Dataset and Source code of paper 'Enhancing Keyphrase Extraction from Academic Articles with their Reference Information'.

Last update: Nov 24, 2022

Overview

Enhancing Keyphrase Extraction from Academic Articles with their Reference Information

Overview

Dataset and code for paper "Enhancing Keyphrase Extraction from Academic Articles with their Reference Information".

The research content of this project is to analyze the impact of the introduction of reference title in scientific literature on the effect of keyword extraction. This project uses three datasets: SemEval-2010, PubMed and LIS-2000, which are located in the dataset folder. At the same time, we use two unsupervised methods: TF-IDF and TextRank, and three supervised learning methods: NaiveBayes, CRF and BiLSTM-CRF. The first four are traditional keywords extraction methods, located in the folder ML, and the last one is deep learning method, located in the folder DL.

Directory structure

Keyphrase_Extraction:                 Root directory
│  dl.bat:                            Batch commands to run deep learning model
│  ml.bat:                            Batch commands to run traditional models
│ 
├─Dataset:                            Store experimental datasets
│      SemEval-2010:                  Contains 244 scientific papers 
│      PubMed:                        Contains 1316 scientific papers
│      LIS-2000:                      Contains 2000 scientific papers
│ 
├─DL:                                 Store the source code of the deep learning model
│  │  build_path.py:                  Create file paths for saving preprocessed data
│  │  crf.py:                         Source code of CRF algorithm implementation(Use pytorch framework)
│  │  main.py:                        The main function of running the program
│  │  model.py:                       Source code of BiLSTM-CRF model
│  │  preprocess.py:                  Source code of preprocessing function
│  │  textrank.py:                    Source code of TextRank algorithm implementation.
│  │  tf_idf.py:                      Source code of TF-IDF algorithm implementation.
│  │  utils.py:                       Some auxiliary functions
│  ├─models:                          Parameter configuration of deep learning models
│  └─datas
│        tags:                        Label settings for sequence labeling
│ 
└─ML:                                 Store the source code of the traditional models
    │  build_path.py:                 Create file paths for saving preprocessed data
    │  configs.py:                    Path configuration file
    │  crf.py:                        Source code of CRF algorithm implementation(Use CRF++ Toolkit)
    │  evaluate.py:                   Source code for result evaluation
    │  naivebayes.py:                 Source code of naivebayes algorithm implementation(Use KEA-3.0 Toolkit)
    │  preprocessing.py:              Source code of preprocessing function
    │  textrank.py:                   Source code of TextRank algorithm implementation
    │  tf_idf.py:                     Source code of TF-IDF algorithm implementation
    │  utils.py:                      Some auxiliary functions
    ├─CRF++:                          CRF++ Toolkit
    └─KEA-3.0:                        KEA-3.0 Toolkit

Dataset Description

The dataset includes the following three json files:

SemEval-2010: SemEval-2010 Task 5 dataset, it contains 244 scientific papers and can be visited at: https://semeval2.fbk.eu/semeval2.php?location=data.

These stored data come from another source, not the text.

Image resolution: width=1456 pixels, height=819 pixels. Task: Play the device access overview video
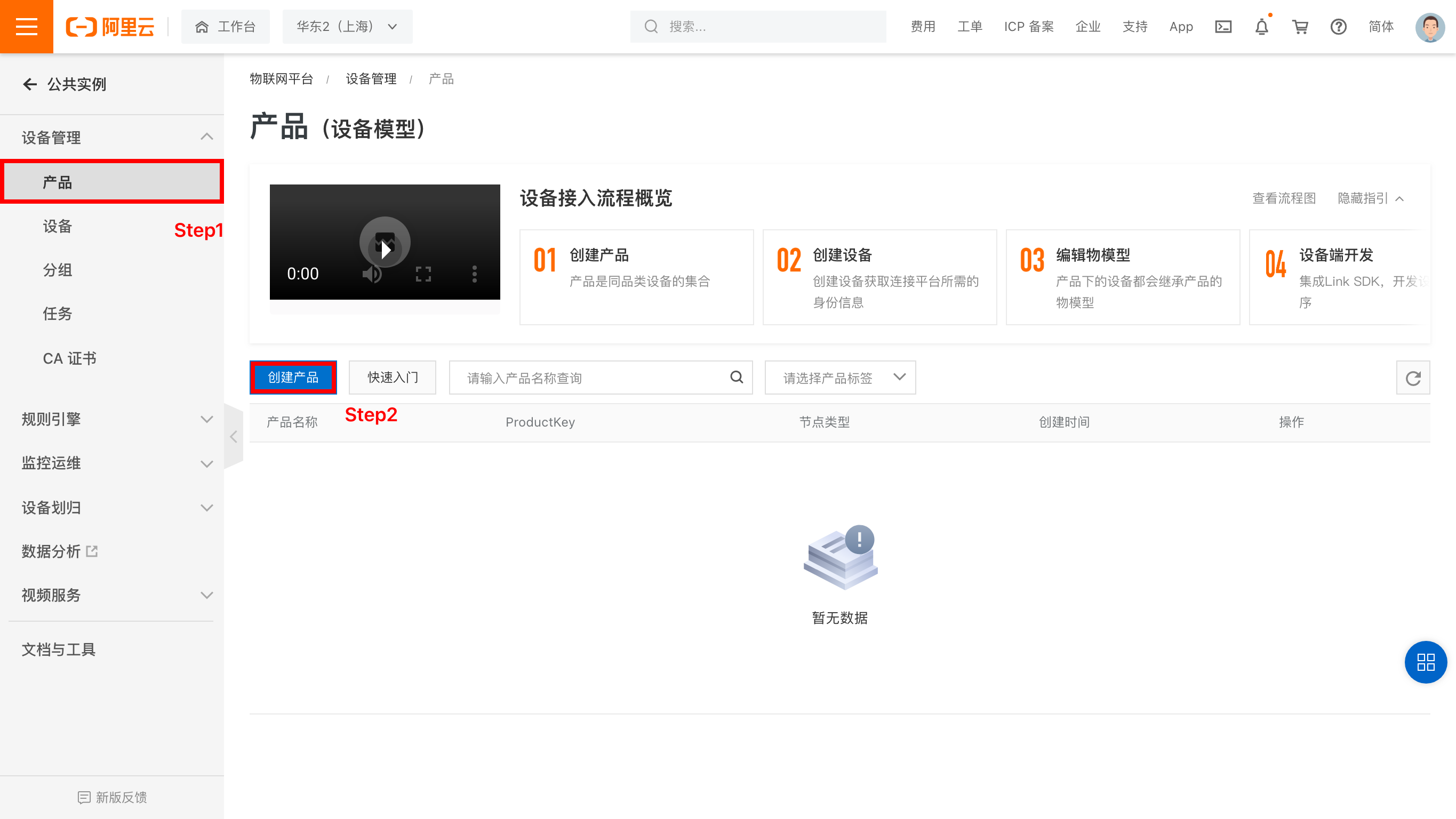385,242
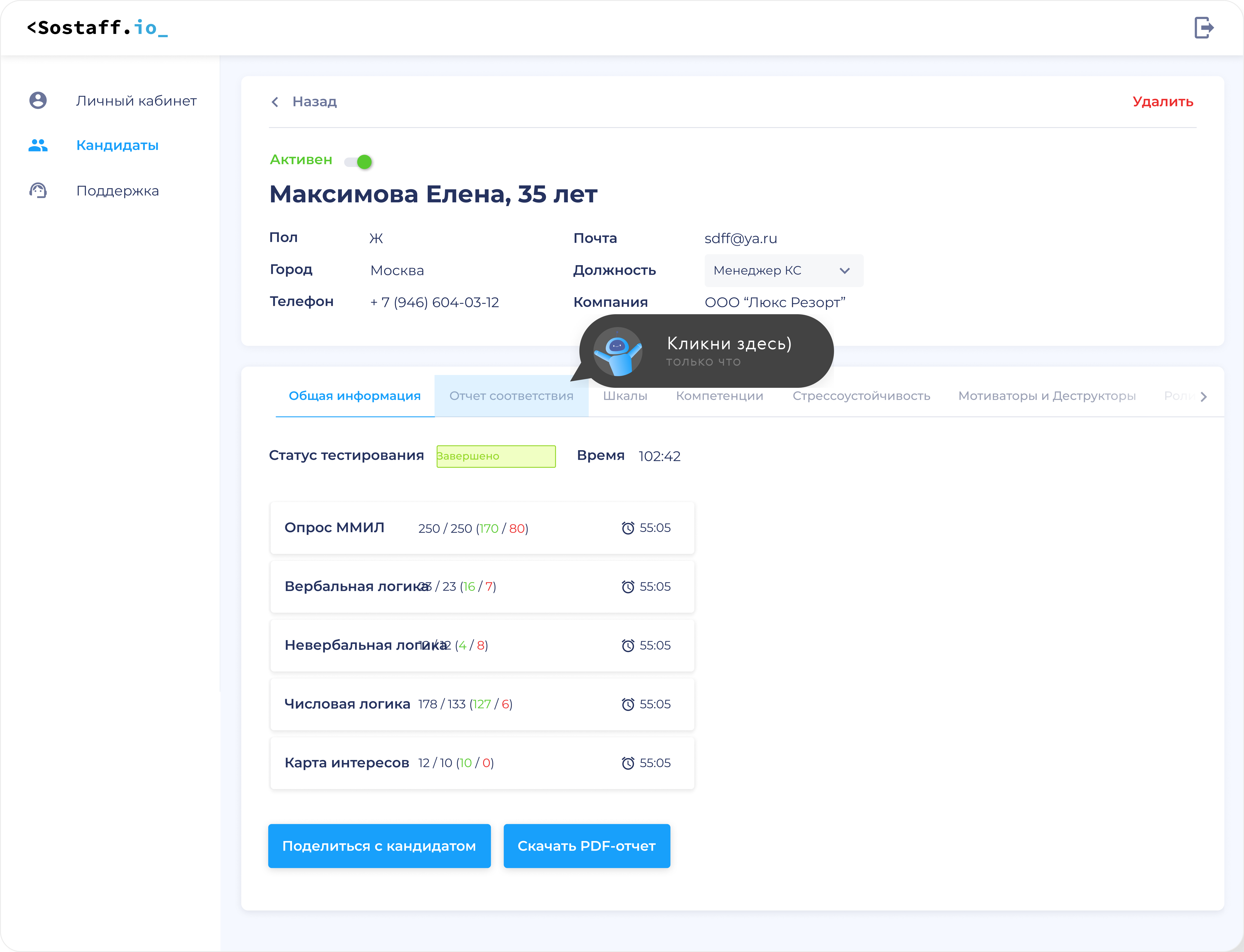The width and height of the screenshot is (1244, 952).
Task: Click the robot avatar in chat bubble
Action: click(617, 351)
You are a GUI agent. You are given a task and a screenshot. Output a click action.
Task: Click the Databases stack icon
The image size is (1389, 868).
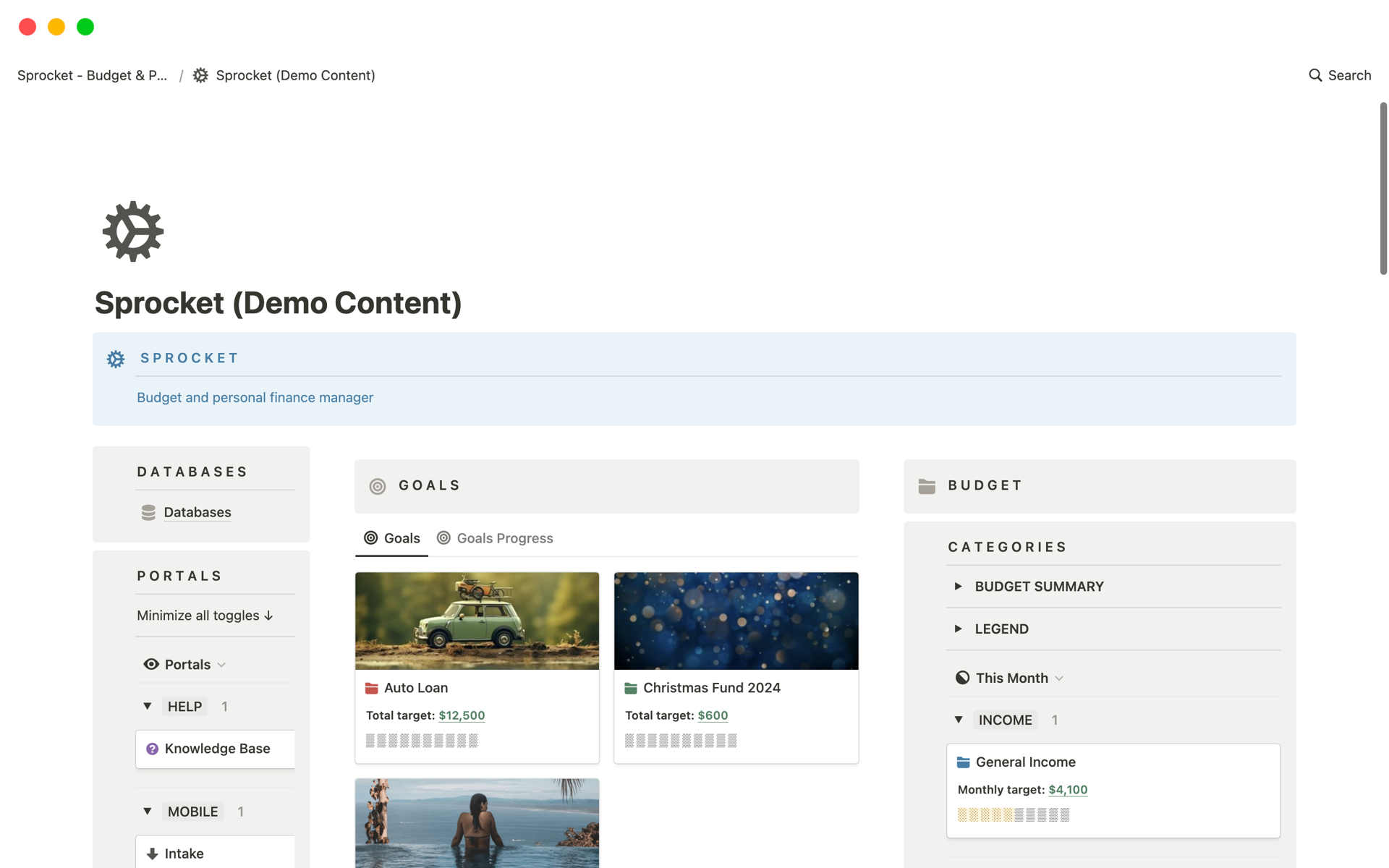point(148,513)
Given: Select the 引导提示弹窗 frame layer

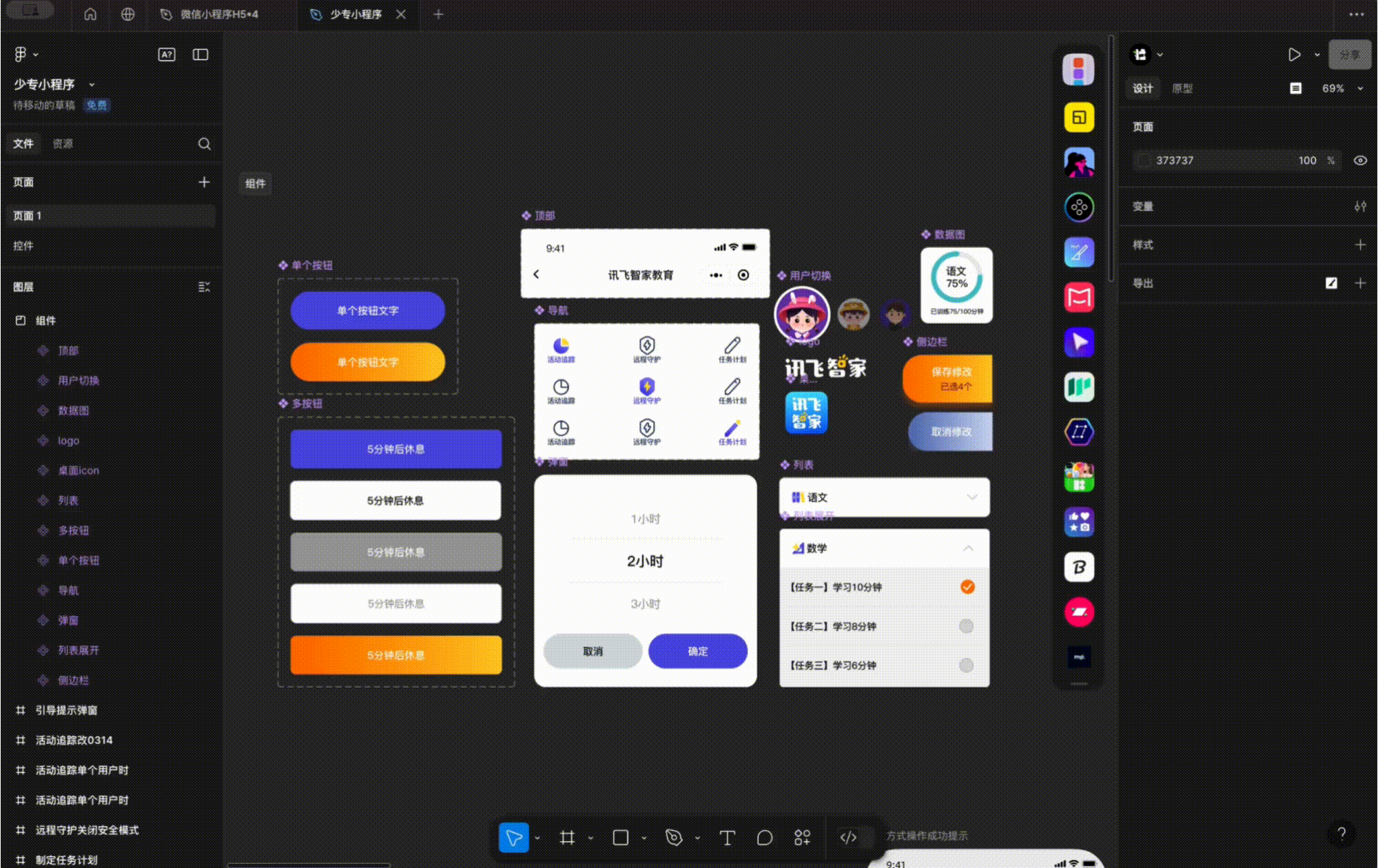Looking at the screenshot, I should [66, 710].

PubMed: Contains 1316 scientific papers from PubMed (https://github.com/boudinfl/ake-datasets/tree/master/datasets/PubMed).

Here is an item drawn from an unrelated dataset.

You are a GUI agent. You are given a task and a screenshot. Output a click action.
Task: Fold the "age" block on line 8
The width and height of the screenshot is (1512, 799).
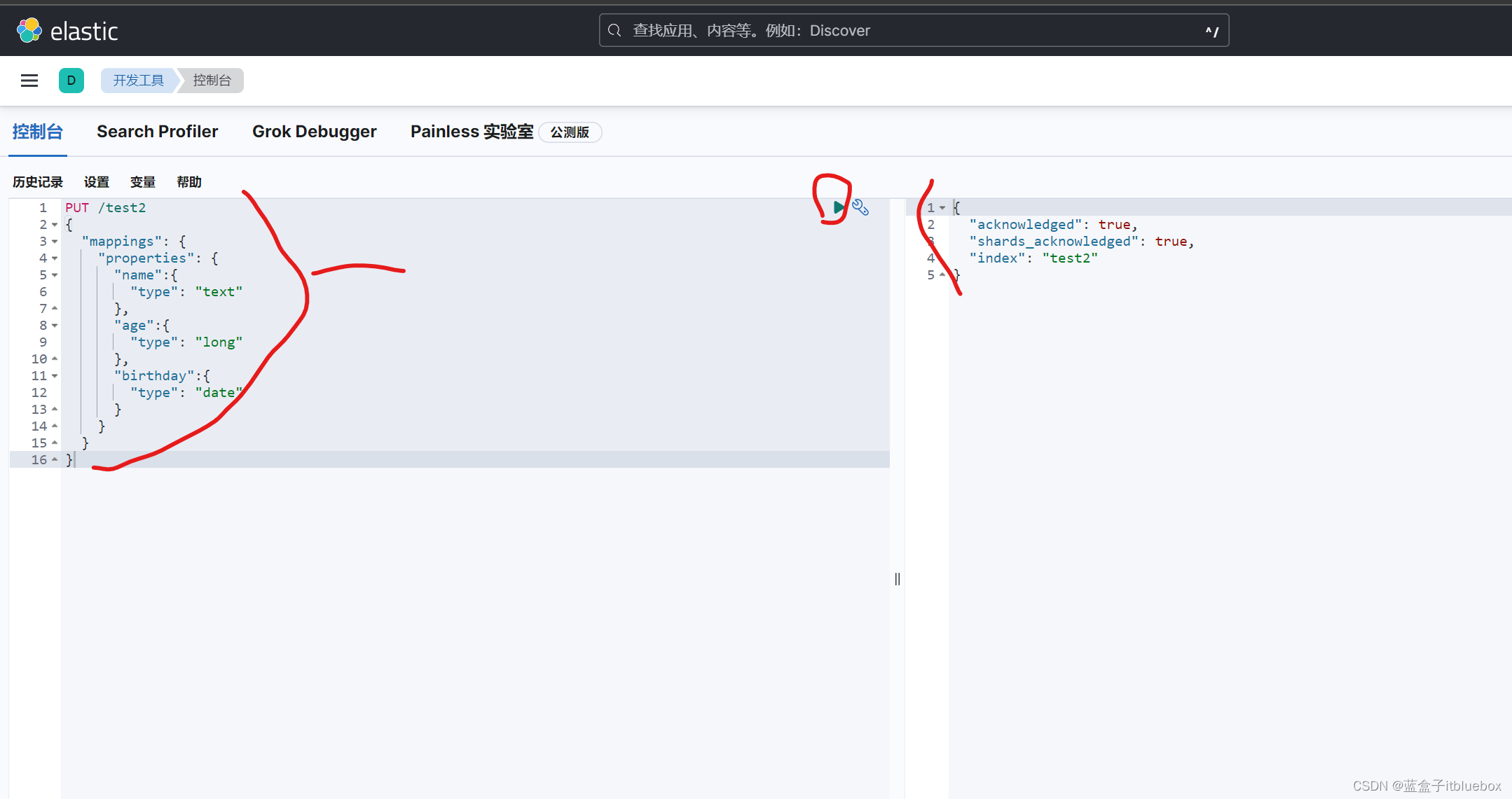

LIS-2000: Contains 2000 scientific papers from journals in Library and Information Science (LIS).

Each line of the json file includes:

title (T): The title of the paper.

abstract (A): The abstract of the paper.

introduction (I): The introduction of the paper.

conclusion (C): The conclusion of the paper.

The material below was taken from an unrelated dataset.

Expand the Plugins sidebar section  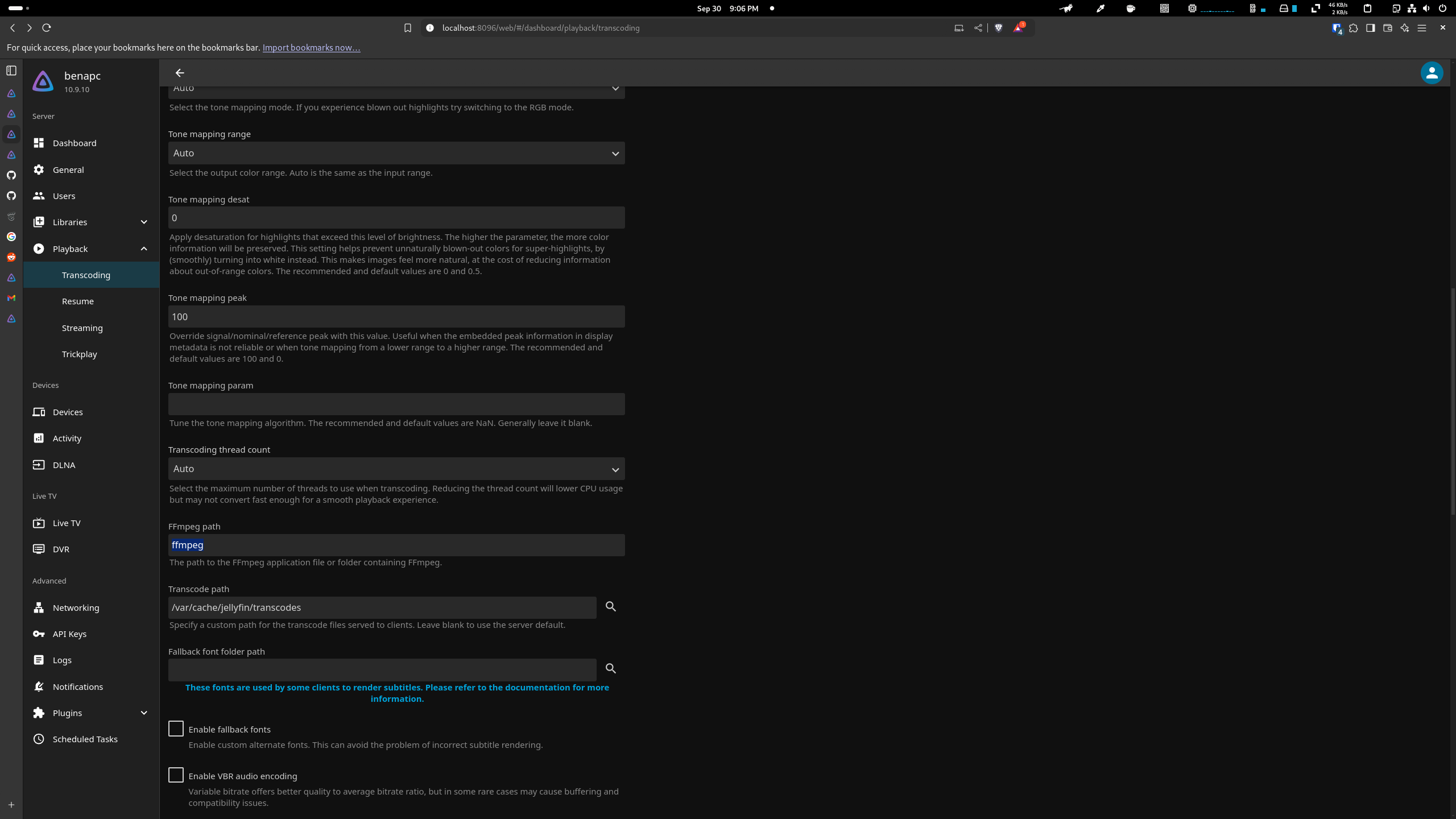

body1 (Fp): The first sentence of each paragraph.

body2 (Lp): The last sentence of each paragraph.

full_text (F): The full text of the paper.

references (R): references list and only the title of each reference is provided.

keywords (K): the keywords of the paper and these keywords were annotated manually.

Quick Start

In order to facilitate the reproduction of the experimental results, the project uses bat batch command to run the program uniformly (only in Windows Environment). The dl.bat file is the batch command to run the deep learning model, and the ml.bat file is the batch command to run the traditional algorithm.

How does it work?

In the Windows environment, use the key combination Win + R and enter cmd to open the DOS command box, and switch to the project's root directory (Keyphrase_Extraction). Then input dl.bat, that is, run deep learning model to get the result of keyword extraction; Enter ml.bat to run traditional algorithm to get keywords Extract the results.

Experimental results

The following figures show that the influence of reference information on keyphrase extraction results of TF*IDF, TextRank, NB, CRF and BiLSTM-CRF.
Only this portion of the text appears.